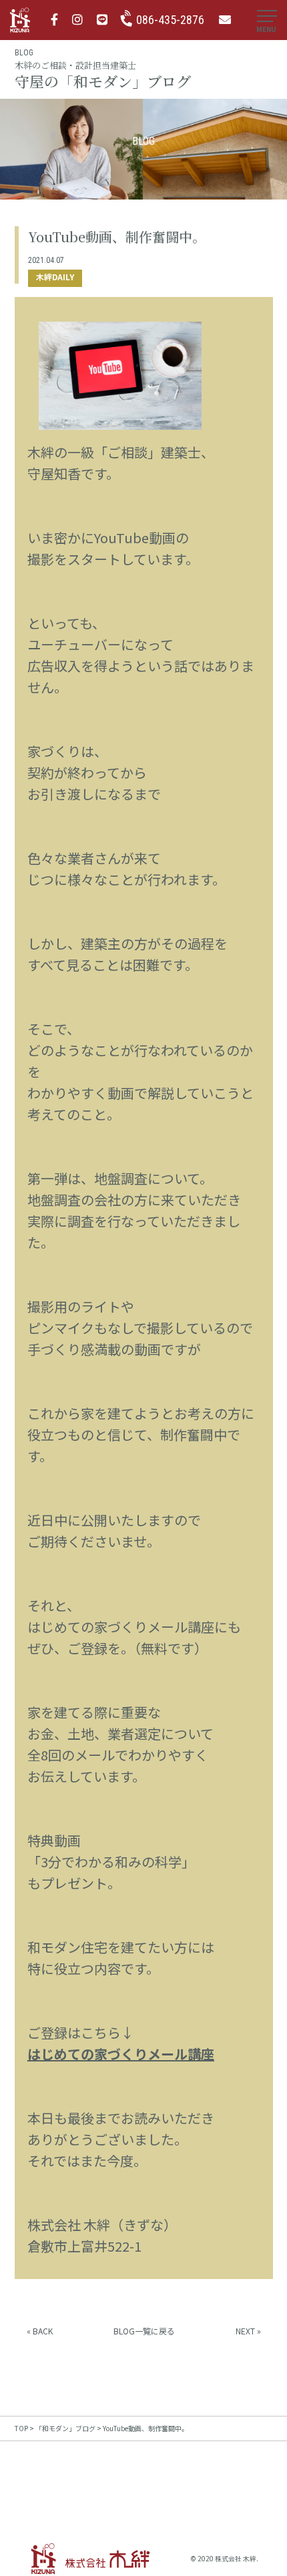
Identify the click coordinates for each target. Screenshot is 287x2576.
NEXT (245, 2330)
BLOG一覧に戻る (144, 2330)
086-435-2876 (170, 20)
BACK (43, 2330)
•••
(Required work): Pictures stay out; print everything else in the data exactly.

(Written answer):
Identify the click coordinates for each target. Screenshot is 287x2576.
NEXT (245, 2330)
BLOG一覧に戻る (144, 2330)
086-435-2876 (170, 20)
BACK (43, 2330)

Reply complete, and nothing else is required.